Walter Mosley | Critical Review by Dick Adler

This literature criticism consists of approximately 4 pages of analysis & critique of Walter Mosley.
This section contains 1,073 words
(approx. 4 pages at 300 words per page)
Buy the Critical Review by Dick Adler

Critical Review by Dick Adler

SOURCE: "Life and Death in 1950s' Los Angeles," in Chicago Tribune—Books, June 28, 1992, pp. 1, 9.

Adler is an American author and critic. In the following review, Adler finds "some prime observations about racism, as true to today's times as they are to [Mosley's period" in White Butterfly.]

Ezekiel "Easy" Rawlins, a Los Angeles apartment building owner who pretends he's the janitor and who solves crimes not for money but to save his own and his friends' skins, is trying to convince a grim secretary that he really does have an appointment to see the Oakland police chief.

"I had told her, in my best white man's English, 'I would like to be announced to the chief's office. I know that this is an unusual request, but a police officer from Los Angeles, a Sergeant Quinten Naylor, told me to meet him with the chief concerning a case in Los Angeles that seems to overlap with a case in your lovely city.'

"'You should go to your own precinct to give information you have there, sir,' she said, and then opened a drawer to look in, giving me a chance to withdraw."

But Easy Rawlins rarely withdraws, and finally, after much persistence and a lucky break, he gets the woman to call the chief's office, "Miss Cranshaw almost spit bile as she made the call for me. Her jaws clenched so tight I thought her teeth might crack. It might have been the first time she'd had to serve a Negro. I was working for progress."

The time—if the use of "Negro" hasn't already given it away—is the 1950s, 1956 to be exact, and Easy has been sucked into yet another tumble-down-a-dirty-staircase of murder and worse by that same mixture of threat and curiosity that gave Walter Mosley's first two thrillers such a distinctive glow. Like Devil in a Blue Dress and A Red Death, White Butterfly grabs you by the elbow from the getgo, letting you know that you're in for some rough but very interesting times. And not since Chester Himes began to shake up the literary world with his Harlent-based crime novels has a black writer used the mystery genre to expose the kind of racism that has always lurked behind the benign, smoggy grin of Los Angeles.

Easy's South Central Los Angeles of the late 1940s and 1950s is shown—minus the well-intentioned hand-wringing of the post-Watts riots years—as basically the same kind of armed and divided camp that it is today. Early on in White Butterfly, a posse of white officials gang up on Easy to enlist his help in the murder of a young UCLA coed (another pithy '50s echo) who moonlighted as a stripper in rough bars. One of the officials is a police captain named Violette, whom Easy suddenly remembers from a past encounter:

"He was only a detective when he dragged Alvin Lewis out of his house on Sutter Place. Alvin had beaten a woman in an alley outside of a local bar and Violette had taken the call. The woman, Lola Jones, refused to press charges, and Violette decided to take a little justice into his own hands. I remembered how red his face got while he beat Alvin with a police stick. I remembered how cowardly I felt while three other white policemen stood around with their hands on their pistols and grim satisfaction on their faces. It wasn't the satisfaction that a bad man had paid for his crime, those men were tickled to have power like that…."

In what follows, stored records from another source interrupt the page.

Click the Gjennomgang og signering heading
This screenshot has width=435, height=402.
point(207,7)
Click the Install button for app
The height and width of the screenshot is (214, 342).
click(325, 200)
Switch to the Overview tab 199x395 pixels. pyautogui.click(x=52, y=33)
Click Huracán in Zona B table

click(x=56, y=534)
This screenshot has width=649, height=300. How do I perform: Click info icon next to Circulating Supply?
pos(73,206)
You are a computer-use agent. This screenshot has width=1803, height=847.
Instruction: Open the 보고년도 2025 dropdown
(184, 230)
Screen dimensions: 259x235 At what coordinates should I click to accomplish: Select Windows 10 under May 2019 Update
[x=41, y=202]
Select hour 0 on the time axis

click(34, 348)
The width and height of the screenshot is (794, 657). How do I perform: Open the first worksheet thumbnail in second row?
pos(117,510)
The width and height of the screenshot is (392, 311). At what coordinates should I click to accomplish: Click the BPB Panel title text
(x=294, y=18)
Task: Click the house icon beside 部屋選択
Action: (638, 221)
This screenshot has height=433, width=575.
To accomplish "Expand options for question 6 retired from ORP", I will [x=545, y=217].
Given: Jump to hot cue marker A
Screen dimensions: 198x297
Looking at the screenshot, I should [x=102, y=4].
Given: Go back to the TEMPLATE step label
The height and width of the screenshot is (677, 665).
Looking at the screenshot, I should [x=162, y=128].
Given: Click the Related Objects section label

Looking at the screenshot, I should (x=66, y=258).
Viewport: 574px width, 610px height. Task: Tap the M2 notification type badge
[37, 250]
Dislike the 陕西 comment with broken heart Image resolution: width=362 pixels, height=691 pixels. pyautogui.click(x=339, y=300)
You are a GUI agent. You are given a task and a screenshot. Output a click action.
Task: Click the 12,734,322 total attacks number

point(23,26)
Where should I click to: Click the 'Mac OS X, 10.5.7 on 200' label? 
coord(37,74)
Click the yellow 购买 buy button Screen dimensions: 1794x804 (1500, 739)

The last thing Easy wants at this point in his life is to work for the police on a series of sordid killings that have captured the attention of the brass only because the latest victim is white and from a prominent family. Easy is married to a fine woman, Regina, a nurse who has a hard time accepting the fact that her janitor husband can quickly put his hands on large sums of money. (He hasn't yet told her of the real estate business he runs with a man called Mofass.) All he really wants to do is spend time with Regina, with their baby daughter Edna, and with his adopted son Jesus, a mute Mexican boy he rescued from abuse in a previous book.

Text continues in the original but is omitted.